Baker was born in 1961 in Kaiapoi, New Zealand. Upon the suggestion by her mother Mary, Baker began running competitively at age 15 and showed ability right from the start. "I remember the first day Erin competed in a cross-country race. I was waiting for her to come in thinking God, she won't be very pleased because she hasn’t done very well. In fact, I missed her crossing the finish line a quarter of an hour earlier, in first place."
Baker is one of eight children. Her siblings include Phillipa Baker (New Zealand rower and 1991 Halberg award winner) and Kathy and Maureen who were both national titleists in swimming and aerobics.
Baker was originally coached by John Hellemans but controlled and developed her successful career by self-training, “I was self-trained. I just trained as much as my body would handle, and that was a shit load. I trained and trained, and I trained more if I had time. I never got injured so I would often do more in case somebody else was training while I was resting”.
In 1981 she was convicted of throwing explosive devices while protesting during the South African Rugby team tour of New Zealand. This act prevented her from entering the United States for several years, restricting her from competing in any American competitions. Baker was also known for her protests at the Hawaii Ironman competitions when she rebelled against the notion of the winner of the men’s division receiving a car and the women’s division winner receiving nothing for her efforts. She voiced her opinions on numerous occasions and as a result was well known as a controversial athlete.
She finished her triathlon career in 1994 with a record of 104 wins from 121 triathlons entered.
Baker was named “Triathlete of the decade” by American magazine Triathlete. The magazine commented on her success by saying, “We’ve stopped trying to figure Erin out, we just accept her as the best female triathlete that ever lived”.

Stored dataset lines
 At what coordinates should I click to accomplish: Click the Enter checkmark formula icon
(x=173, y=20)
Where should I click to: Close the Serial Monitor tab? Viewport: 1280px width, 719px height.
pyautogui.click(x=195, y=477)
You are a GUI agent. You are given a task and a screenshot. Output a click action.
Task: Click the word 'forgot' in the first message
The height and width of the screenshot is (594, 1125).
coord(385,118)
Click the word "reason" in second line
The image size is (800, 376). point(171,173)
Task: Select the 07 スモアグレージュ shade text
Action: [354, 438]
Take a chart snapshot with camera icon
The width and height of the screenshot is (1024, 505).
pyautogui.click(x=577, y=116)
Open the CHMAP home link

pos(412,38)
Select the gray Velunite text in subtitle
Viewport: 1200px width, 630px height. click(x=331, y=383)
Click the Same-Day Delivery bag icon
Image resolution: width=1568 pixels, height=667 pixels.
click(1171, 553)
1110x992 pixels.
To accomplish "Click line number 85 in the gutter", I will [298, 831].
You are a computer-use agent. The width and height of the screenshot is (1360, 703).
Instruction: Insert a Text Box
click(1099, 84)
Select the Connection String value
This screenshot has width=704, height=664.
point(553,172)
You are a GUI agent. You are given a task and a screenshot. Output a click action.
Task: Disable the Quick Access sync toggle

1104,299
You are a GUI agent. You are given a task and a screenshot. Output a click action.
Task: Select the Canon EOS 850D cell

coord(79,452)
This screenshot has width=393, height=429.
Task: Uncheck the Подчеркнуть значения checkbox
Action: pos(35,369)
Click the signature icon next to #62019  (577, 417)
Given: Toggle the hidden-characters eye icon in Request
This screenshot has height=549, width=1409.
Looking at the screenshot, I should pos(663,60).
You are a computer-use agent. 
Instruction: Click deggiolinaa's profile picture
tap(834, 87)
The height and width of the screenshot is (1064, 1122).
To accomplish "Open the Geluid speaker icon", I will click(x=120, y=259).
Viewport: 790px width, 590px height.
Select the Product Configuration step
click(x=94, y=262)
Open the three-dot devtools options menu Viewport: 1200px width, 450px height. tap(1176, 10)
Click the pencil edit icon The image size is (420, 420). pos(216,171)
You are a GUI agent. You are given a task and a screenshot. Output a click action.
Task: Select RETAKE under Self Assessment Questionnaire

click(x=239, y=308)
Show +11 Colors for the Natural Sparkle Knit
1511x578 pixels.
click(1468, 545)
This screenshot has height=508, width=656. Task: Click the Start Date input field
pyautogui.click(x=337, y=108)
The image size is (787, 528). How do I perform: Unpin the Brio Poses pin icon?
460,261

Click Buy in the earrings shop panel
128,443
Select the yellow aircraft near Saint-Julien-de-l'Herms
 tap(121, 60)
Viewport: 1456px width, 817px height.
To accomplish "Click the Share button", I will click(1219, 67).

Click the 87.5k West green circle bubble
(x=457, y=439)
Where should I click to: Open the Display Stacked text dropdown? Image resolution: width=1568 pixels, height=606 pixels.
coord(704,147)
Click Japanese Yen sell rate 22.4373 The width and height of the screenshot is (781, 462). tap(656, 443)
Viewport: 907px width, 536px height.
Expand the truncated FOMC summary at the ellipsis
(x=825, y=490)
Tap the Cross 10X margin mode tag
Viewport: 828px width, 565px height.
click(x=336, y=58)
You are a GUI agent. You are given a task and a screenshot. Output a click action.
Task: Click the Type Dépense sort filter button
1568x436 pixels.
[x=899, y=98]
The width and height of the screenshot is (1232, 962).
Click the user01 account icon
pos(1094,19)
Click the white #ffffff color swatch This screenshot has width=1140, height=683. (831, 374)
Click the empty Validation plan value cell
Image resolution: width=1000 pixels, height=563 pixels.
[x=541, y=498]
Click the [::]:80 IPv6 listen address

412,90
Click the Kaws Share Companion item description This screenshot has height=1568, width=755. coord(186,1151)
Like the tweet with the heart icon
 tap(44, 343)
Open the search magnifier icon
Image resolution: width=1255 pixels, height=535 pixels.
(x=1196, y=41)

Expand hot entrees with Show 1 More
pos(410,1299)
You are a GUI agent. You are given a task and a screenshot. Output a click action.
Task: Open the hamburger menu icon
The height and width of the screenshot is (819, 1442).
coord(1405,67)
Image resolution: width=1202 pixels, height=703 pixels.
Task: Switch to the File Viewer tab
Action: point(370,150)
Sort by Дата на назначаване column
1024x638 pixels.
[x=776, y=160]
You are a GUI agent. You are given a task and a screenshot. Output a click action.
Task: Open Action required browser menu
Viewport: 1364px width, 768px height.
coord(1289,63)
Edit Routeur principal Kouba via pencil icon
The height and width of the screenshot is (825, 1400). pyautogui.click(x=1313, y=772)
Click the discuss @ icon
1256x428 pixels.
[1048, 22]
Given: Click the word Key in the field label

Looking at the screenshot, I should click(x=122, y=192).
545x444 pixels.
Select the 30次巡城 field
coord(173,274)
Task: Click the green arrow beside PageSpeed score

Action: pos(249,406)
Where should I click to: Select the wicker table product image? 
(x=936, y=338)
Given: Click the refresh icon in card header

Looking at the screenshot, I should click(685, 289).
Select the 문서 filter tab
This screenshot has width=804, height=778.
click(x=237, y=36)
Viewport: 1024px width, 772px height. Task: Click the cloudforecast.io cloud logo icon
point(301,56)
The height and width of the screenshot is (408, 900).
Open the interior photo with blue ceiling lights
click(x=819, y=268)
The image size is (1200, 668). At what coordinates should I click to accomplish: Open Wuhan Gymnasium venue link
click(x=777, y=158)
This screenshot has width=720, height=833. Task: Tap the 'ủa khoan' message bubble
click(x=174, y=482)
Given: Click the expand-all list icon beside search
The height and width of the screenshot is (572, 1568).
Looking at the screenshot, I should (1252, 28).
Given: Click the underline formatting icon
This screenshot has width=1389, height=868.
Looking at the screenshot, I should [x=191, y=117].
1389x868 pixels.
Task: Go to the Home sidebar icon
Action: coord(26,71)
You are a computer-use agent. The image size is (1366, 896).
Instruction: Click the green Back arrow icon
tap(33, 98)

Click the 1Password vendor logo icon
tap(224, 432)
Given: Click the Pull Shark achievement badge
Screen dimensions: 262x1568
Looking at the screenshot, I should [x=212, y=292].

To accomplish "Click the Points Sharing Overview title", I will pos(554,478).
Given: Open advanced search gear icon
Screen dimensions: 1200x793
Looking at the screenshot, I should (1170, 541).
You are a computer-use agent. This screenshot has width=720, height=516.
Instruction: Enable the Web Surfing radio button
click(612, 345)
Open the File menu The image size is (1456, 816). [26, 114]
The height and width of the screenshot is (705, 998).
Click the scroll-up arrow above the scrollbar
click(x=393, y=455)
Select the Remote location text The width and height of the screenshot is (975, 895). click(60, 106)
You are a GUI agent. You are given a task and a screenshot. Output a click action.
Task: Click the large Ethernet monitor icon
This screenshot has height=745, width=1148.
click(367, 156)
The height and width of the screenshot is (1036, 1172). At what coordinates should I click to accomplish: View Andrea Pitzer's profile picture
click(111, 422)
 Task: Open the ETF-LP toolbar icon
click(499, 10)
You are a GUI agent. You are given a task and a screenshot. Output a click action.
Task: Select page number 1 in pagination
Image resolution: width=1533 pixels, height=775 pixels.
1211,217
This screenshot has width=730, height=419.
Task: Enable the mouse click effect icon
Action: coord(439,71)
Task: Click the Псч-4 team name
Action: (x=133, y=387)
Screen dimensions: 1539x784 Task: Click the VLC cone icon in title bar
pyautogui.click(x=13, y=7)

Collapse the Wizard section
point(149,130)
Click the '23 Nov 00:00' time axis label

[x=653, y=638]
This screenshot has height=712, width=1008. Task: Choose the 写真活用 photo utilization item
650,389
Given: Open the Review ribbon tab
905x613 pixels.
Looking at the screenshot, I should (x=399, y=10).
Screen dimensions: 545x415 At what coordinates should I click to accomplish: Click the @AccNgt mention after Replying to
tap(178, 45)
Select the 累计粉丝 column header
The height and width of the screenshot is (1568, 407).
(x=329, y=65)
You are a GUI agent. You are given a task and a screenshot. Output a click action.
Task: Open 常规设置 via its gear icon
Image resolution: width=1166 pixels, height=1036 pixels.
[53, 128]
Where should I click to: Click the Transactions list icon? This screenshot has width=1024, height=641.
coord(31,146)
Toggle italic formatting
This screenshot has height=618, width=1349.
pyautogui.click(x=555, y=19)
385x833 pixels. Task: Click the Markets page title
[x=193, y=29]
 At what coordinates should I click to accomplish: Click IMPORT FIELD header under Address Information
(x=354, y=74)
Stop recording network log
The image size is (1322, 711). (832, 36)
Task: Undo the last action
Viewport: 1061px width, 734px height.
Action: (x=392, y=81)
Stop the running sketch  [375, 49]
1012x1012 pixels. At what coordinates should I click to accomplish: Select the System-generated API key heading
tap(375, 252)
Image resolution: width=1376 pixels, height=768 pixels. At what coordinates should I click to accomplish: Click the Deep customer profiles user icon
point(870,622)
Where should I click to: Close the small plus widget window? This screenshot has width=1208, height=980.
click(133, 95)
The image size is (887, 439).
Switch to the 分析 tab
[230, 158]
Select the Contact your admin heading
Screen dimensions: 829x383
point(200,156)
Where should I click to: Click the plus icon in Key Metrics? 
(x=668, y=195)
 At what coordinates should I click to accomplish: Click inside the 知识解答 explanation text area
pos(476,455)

**Exercise aim**
Repeat the part of the passage on Erin Baker starting with "Baker is one" and going on through "swimming and aerobics.". The stored lines have no role here.

**Task solution**
Baker is one of eight children. Her siblings include Phillipa Baker (New Zealand rower and 1991 Halberg award winner) and Kathy and Maureen who were both national titleists in swimming and aerobics.